Practice transformation and innovation are highlights of the articles on the FUHN network of community health centers in Minnesota and the Kennedy Pharmacy Innovation Center (KPIC) at the University of South Carolina. Practice transformation is Priority No. 1 in AACP’s plan, which may seem off base to some members. The AACP Board of Directors, staff and delegates to the 2021 AACP House disagree. Until widespread change to create sustainable patient care pharmacist services is achieved, inadequate career opportunities will continue to plague the profession. Pharmacists will continue to feel cheated and frustrated by their inability to fully utilize their education, and young talented students will be actively discouraged from pursuing a pharmacy career. That challenges the viability of colleges and schools of pharmacy, which directly impacts AACP.
As I prepare this letter, I am also preparing to conduct three finalist interviews for a new staff position at AACP. We will hire the Senior Director of Transformation in a few short weeks. This individual will lead the development of the Center to Accelerate Practice Transformation and Academic Innovation (CAPT, or simply the Center). A high priority of the new center leader will be identifying all the existing centers like KPIC and the work of Past President Sorensen in Minnesota to learn of their scope and structure. Helping member institutions that aspire to create similar programs to do so as quickly as possible is a goal because AACP recognizes that practice change must happen locally or regionally. A national organization can facilitate these efforts, and we are committed to doing so with the new expertise and energy that the Senior Director of Transformation will bring to our work.
The KPIC story also emphasizes academic innovation (Priority No. 2) and the impact it can have on the careers of students and practicing pharmacists. Working closely with national partners like the National Community Pharmacy Association’s Innovation Center and our advocacy partners that have operated so cohesively throughout the pandemic will also be the Center’s priorities.

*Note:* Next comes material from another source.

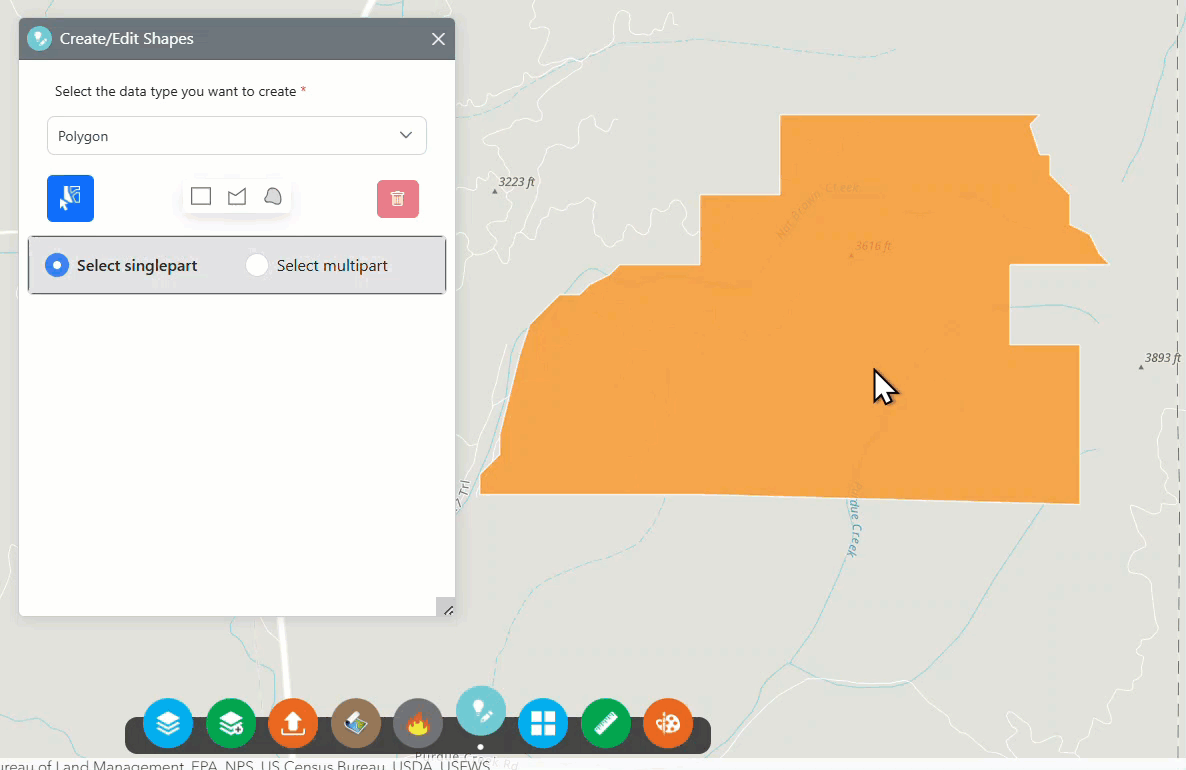Open the blue layers widget
1186x770 pixels.
168,723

In constructing the new plan, planning committee chair Stuart Haines emphasized that this is not simply a “to-do” list for the AACP staff. Realizing the full impact of acting upon these priorities will not only make AACP a stronger organization in support of our members, but it will require that we find new ways to mobilize our members strategically to address these top priorities. I sincerely look forward to watching this work accelerate across the coming months and years.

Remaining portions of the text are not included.